You should prepare a report describing and justifying your design, and explaining how it satisfies the three criteria. If you cannot satisfy all of the criteria perfectly, it is better to be honest about that fact and discuss the limitations of your solution in a straightforward way. When you need to make trade-offs, please explain these trade-offs in as much detail as possible.

If you'd like to do something out of the box, or you need any additional information for analyzing your design that is not given in "practical considerations" above, then please post on Piazza.

Your grade will be based primarily on the robustness and self-analysis of your design, e.g. how it works, why you think it best satisfies the criteria, and if it actually reasonably satisfies the criteria. Unlike the previous projects, there is no code to implicitly serve as a mathematical description of your design, and thus we will also be grading on clarity and organization.

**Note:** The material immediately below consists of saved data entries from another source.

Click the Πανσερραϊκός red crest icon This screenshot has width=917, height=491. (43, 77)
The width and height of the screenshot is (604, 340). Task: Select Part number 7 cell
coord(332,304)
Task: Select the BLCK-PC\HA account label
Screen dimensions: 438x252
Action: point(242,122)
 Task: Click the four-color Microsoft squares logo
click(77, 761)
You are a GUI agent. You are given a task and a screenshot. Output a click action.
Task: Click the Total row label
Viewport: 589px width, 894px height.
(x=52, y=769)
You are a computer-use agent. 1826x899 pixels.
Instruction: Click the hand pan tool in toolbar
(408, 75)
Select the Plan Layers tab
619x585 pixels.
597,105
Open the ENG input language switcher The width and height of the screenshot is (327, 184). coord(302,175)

Submit your group's solution to your group's repository on Chisubmit (see below) in either PDF or HTML format. If your solution is in PDF format, please name it project4.pdf. If it's in HTML format, please name the main file project4.html and make sure to include all of the necessary images, CSS files, etc. in your submission.

Groups

  1. You must choose a group of 2–3 people that you will work in on Projects 4 and 5. Solutions turned in by a "group" of one person, or by a group of four or more people, will receive no credit. Feel free to use Piazza to recruit group members. If you have trouble finding a group, please let the course staff know privately on Piazza.
  2. Once you've chosen a group, each member of the group needs to register for the assignment using chisubmit in a different way than they normally do. In particular, when they register, each group member needs to specify the other group members using the --partner option. See the chisubmit instructions for details. Your registration for the assignment won't be complete until every member of the group registers in this way. Please contact the course staff as soon as possible if you encounter any difficulties.
  3. Once everyone in your group has registered, a new separate "team" Git repository will be created for the group. All of the group's work should be in that repository. You can get the name of your team — which is the name of your repository — by listing the teams you're part of using the chisubmit student team list command. You can then clone your team's repository and begin working on it.
  4. Your group should submit a single solution in your group's repository on chisubmit. The solution should be clearly labeled with the names of the group's members.
  5. The members of a group will all receive the same grade on an assignment, reflecting the quality of the group's collective solution to the assignment.
  6. For each day that a group wishes to submit its assignment late, all members of the group must consume one of their extensions.
  7. It is up to you to divide up the work within your group and to make sure that the other members of your group meet their commitments. If a member of your group is consistently irresponsible, please contact the course staff and we'll take appropriate action.

Disclaimer

Many people think that state lotteries are a bad idea, for either moral or practical reasons. This assignment is not an endorsement of state lotteries. We chose the lottery application because it poses technical challenges that make a good project.